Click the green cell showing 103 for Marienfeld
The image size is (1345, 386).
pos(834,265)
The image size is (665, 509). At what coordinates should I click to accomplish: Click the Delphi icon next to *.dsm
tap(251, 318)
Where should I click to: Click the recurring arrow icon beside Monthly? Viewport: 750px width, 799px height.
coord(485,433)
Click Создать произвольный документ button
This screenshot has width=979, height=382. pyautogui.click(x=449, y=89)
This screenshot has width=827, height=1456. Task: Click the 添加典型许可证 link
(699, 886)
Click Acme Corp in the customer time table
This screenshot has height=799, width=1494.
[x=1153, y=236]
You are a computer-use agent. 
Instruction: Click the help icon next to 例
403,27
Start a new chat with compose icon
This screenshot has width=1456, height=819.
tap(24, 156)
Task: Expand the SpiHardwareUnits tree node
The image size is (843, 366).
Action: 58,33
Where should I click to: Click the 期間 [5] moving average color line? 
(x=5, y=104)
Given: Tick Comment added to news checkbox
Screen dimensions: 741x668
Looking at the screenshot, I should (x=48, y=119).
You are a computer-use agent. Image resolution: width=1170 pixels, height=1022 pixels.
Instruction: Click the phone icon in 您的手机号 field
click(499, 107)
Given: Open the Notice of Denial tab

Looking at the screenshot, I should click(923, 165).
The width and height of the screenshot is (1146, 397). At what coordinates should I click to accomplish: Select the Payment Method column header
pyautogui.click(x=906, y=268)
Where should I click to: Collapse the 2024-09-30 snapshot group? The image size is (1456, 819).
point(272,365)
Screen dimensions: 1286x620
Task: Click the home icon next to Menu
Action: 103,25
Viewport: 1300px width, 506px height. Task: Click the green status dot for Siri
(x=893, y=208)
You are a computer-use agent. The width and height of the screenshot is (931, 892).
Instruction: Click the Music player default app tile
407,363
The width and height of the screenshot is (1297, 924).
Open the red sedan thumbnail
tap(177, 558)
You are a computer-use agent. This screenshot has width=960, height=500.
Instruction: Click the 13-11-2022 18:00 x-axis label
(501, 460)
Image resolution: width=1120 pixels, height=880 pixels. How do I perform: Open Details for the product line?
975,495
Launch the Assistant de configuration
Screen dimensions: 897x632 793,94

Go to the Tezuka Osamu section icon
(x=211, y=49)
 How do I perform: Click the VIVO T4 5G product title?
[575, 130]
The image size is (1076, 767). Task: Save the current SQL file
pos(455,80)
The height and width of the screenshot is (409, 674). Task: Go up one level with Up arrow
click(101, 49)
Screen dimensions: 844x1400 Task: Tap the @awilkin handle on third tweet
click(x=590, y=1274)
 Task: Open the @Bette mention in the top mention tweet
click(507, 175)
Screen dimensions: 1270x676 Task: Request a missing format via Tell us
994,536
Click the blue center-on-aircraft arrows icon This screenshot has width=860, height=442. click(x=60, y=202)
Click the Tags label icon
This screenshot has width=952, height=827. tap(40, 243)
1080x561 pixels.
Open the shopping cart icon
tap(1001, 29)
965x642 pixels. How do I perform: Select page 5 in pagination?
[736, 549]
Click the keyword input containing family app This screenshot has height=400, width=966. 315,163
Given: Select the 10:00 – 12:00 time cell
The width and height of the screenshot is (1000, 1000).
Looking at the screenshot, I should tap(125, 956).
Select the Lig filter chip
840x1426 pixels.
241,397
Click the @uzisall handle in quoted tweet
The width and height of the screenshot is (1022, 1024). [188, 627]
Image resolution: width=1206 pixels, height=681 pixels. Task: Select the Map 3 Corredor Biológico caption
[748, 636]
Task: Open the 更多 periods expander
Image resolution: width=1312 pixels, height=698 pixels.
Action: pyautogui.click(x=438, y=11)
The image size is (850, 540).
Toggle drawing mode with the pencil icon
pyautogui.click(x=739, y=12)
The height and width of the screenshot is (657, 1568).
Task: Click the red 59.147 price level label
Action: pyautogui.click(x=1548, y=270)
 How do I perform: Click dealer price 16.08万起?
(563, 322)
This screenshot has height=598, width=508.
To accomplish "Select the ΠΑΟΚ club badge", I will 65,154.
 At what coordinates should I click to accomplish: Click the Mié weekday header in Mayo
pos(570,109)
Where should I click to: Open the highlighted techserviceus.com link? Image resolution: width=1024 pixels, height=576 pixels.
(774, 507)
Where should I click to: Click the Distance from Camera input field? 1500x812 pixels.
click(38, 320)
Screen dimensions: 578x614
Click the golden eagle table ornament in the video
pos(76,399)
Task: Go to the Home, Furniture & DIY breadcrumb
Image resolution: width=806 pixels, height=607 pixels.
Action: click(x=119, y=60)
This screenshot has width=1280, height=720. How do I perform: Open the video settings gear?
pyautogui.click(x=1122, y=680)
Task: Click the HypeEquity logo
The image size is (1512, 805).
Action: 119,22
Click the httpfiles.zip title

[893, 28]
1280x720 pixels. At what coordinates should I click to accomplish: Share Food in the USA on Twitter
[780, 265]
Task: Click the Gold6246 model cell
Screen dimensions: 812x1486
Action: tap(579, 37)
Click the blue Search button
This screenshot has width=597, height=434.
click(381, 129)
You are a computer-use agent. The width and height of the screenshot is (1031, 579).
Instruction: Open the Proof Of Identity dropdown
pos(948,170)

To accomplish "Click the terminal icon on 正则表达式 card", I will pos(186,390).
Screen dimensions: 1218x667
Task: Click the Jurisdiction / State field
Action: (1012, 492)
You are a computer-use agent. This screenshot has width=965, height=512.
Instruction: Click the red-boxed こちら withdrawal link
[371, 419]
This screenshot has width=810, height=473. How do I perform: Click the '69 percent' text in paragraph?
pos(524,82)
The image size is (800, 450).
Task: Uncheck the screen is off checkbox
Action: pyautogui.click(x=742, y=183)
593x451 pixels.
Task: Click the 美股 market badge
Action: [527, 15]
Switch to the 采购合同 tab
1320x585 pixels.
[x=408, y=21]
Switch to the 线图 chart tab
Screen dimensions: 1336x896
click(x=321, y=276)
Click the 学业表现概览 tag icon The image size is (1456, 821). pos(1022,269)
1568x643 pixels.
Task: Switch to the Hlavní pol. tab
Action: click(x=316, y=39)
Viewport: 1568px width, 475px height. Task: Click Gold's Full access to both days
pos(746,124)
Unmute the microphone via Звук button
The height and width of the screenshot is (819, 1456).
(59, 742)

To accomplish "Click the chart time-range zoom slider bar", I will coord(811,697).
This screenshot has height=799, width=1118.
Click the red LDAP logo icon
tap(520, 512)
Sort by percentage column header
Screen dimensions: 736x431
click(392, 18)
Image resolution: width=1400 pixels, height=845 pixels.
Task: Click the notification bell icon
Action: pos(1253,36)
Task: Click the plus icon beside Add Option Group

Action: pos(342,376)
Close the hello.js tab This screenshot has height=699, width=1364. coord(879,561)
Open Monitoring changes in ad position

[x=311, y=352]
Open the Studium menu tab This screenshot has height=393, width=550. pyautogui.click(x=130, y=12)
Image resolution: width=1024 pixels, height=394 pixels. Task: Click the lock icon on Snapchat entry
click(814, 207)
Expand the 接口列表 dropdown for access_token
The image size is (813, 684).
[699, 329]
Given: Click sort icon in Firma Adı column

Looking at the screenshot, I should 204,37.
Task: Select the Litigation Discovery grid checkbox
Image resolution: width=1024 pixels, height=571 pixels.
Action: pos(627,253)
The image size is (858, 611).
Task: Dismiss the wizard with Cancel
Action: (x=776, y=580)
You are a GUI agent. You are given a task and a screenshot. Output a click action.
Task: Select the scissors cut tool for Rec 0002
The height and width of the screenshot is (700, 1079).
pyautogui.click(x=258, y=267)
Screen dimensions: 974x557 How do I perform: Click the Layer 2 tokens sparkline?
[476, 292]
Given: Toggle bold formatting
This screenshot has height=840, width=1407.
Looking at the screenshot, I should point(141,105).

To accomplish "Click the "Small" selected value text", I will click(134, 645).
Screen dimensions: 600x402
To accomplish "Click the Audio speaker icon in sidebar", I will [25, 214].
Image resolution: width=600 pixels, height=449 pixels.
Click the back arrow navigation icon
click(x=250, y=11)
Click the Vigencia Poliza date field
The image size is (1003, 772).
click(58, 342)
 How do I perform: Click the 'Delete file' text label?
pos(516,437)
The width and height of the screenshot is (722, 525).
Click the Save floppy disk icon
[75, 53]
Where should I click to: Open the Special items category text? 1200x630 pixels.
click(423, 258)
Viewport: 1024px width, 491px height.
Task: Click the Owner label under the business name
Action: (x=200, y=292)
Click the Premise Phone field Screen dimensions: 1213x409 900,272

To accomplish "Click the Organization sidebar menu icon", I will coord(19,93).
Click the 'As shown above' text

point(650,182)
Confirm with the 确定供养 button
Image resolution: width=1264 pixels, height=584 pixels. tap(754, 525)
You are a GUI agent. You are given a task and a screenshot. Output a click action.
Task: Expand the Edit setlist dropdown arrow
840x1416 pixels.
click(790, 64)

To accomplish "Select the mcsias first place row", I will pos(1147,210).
○ ○ ○ ○ ○ ○ ○
■ EXERCISE PROMPT
Would you retype the lines above from the one with "Launch the Assistant de configuration" down to the one with "Task: Open the 更多 periods expander", word for word, both ends included and no other lines?

■ ANSWER TO THIS PROBLEM
Launch the Assistant de configuration
Screen dimensions: 897x632 793,94

Go to the Tezuka Osamu section icon
(x=211, y=49)
 How do I perform: Click the VIVO T4 5G product title?
[575, 130]
The image size is (1076, 767). Task: Save the current SQL file
pos(455,80)
The height and width of the screenshot is (409, 674). Task: Go up one level with Up arrow
click(101, 49)
Screen dimensions: 844x1400 Task: Tap the @awilkin handle on third tweet
click(x=590, y=1274)
 Task: Open the @Bette mention in the top mention tweet
click(507, 175)
Screen dimensions: 1270x676 Task: Request a missing format via Tell us
994,536
Click the blue center-on-aircraft arrows icon This screenshot has width=860, height=442. click(x=60, y=202)
Click the Tags label icon
This screenshot has width=952, height=827. tap(40, 243)
1080x561 pixels.
Open the shopping cart icon
tap(1001, 29)
965x642 pixels. How do I perform: Select page 5 in pagination?
[736, 549]
Click the keyword input containing family app This screenshot has height=400, width=966. 315,163
Given: Select the 10:00 – 12:00 time cell
The width and height of the screenshot is (1000, 1000).
Looking at the screenshot, I should tap(125, 956).
Select the Lig filter chip
840x1426 pixels.
241,397
Click the @uzisall handle in quoted tweet
The width and height of the screenshot is (1022, 1024). [188, 627]
Image resolution: width=1206 pixels, height=681 pixels. Task: Select the Map 3 Corredor Biológico caption
[748, 636]
Task: Open the 更多 periods expander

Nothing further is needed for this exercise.